Pour les métiers de la transformation des produits de l’élevage, les acteurs ont soulevé des difficultés liées à la non insertion des jeunes formés dans le domaine de la transformation, aux emballages et à la conservation des produits, au coût de l’électricité, à la labélisation du produit, etc.
L’élevage peut répondre aux défis de l’emploi des jeunes en s’appuyant sur un système d’information territorial (SIT) pour chaque commune et quartiers selon les filières économiques : élevage, foncier, pêche, agriculture, transformation et formation. Pour finir, il a été recommandé de faire la cartographie de tous les marchés, de la population, des ressources, le profilage des jeunes et les équipements, les services existants et les besoins. (Vidéo panel)
Sécuriser les droits fonciers et promouvoir les investissements responsables
Centré sur la sécurisation foncière, ce panel a surtout servi de cadre pour présenter le Projet Cadastre et Sécurisation Foncière (PROCASEF) qui poursuit l’objectif de faire du foncier un outil de développement responsable en travaillant à connecter le système d’information foncière (SIF) au système des impôts et domaines, en éditant un manuel de sécurisation des opérations foncières, en réduisant le délai de délibération foncière à 6 mois, en créant les conditions d’une tenure foncière paisible au sein des communautés par l’enregistrement des parcelles grâce au SIF avec une place pour l’accès des femmes au foncier.
Le PROCASEF intervient dans 136 communes du Sénégal dont 10 dans le département de Podor. A terme, chacune de ces circonscriptions sera dotée d’un Agent et d’un Bureau foncier, pour la gestion des questions foncières. Les charges financières liées à cette réforme doivent être intégrées dans le budget des communes pour pérenniser le dispositif d’où l’importance de renforcer les capacités des communes dans la gestion sécurisée du foncier. Il a été recommandé de moderniser les archives communales, améliorer les documents fonciers par toutes les informations concernant les parcelles identifiées, réduire les frais de bornage et surtout mettre en place des Comités de gestion des plaintes au sein des communes pour désamorcer les conflits fonciers avant qu’ils n’atterrissent dans les instances supérieures.
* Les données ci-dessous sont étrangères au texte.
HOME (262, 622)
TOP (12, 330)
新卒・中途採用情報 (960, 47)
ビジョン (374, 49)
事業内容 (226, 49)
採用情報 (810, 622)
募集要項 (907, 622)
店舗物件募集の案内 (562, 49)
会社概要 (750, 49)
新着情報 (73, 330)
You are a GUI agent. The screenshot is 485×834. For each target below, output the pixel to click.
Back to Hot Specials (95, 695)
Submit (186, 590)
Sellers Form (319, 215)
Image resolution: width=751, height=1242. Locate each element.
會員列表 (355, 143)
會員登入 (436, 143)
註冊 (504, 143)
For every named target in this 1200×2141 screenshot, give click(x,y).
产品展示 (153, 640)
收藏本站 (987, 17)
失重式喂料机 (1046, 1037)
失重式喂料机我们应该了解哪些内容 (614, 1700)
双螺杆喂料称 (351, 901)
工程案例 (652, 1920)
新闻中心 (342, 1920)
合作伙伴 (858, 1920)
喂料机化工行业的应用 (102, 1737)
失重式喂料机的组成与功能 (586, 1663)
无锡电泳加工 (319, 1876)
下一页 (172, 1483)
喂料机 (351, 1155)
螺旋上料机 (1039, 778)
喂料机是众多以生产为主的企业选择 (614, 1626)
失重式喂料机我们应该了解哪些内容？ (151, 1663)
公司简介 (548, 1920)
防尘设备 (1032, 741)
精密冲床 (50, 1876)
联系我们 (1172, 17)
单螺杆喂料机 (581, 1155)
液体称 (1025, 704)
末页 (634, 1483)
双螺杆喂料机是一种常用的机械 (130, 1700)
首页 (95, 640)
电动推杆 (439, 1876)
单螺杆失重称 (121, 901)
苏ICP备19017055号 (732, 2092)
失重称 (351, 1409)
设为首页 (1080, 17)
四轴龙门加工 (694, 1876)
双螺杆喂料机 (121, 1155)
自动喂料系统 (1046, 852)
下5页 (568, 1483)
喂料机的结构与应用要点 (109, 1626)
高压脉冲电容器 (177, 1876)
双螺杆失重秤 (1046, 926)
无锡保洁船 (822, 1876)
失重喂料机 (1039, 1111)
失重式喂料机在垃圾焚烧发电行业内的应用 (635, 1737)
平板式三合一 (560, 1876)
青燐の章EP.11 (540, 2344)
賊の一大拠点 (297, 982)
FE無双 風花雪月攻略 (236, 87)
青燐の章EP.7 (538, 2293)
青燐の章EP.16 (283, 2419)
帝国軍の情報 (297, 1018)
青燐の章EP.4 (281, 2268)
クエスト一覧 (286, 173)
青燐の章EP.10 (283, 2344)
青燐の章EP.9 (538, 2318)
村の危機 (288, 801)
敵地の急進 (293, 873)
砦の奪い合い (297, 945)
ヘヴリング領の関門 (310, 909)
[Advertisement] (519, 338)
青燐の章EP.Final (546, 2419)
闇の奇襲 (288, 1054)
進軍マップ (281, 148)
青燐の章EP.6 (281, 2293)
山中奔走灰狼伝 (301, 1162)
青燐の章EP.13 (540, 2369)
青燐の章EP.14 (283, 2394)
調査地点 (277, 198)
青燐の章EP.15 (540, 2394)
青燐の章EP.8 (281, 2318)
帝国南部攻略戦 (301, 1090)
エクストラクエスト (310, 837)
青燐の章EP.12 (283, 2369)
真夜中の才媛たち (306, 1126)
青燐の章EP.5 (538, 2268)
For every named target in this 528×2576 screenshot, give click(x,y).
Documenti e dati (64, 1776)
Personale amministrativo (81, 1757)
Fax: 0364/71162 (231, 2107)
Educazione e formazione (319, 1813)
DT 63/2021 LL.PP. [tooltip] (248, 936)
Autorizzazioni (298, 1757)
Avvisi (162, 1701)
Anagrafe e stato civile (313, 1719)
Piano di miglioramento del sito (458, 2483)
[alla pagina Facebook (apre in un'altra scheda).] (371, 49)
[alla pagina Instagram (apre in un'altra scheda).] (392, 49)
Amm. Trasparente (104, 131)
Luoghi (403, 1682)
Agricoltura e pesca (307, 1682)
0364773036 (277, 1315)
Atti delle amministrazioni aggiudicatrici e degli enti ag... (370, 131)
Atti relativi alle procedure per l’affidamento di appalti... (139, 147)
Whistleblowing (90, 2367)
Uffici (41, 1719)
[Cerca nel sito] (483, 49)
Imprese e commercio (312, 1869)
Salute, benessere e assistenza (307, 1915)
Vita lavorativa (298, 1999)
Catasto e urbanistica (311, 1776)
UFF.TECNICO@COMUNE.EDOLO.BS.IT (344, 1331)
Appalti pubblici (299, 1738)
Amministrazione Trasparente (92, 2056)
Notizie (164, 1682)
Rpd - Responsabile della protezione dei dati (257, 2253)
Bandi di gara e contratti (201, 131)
A ce niveau, il est stratégique de valoriser le cadastre rural traditionnel à travers le Numéro d’Identification Cadastral (NICAD), un instrument de sécurisation foncière.
Le panel suggère également, conformément à une recommandation du cadre de Réflexion et d’Action sur le Foncier au Sénégal (CRAFS), de privilégier la gestion concertée du foncier par le dialogue communautaire intégrant les réalités socio-culturelles locales. Il s’agit de traiter les questions foncières de manière concertée à travers le dialogue communautaire et l’assemblée populaire qui permettent d’inclure les familles, les communautés. Une telle approche permet d’aboutir à des consensus garantissant le droit de « propriété » foncière des populations et le respect des réalités locales face à l’agrobusiness et la rentabilité du foncier.
Il est recommandé d’élargir les commissions domaniales pour intégrer d’autres acteurs comme les « propriétaires terriens » et les chefs de zone POAS, d’outiller et d’accompagner les communes pour mieux comprendre l’Acte 3 de la décentralisation, mieux défendre les intérêts des populations dans le cadre d’arrangements fonciers tout en assurant un accompagnement institutionnel et technique des processus de négociations foncières entre les communautés locales et les investisseurs privés nationaux et internationaux.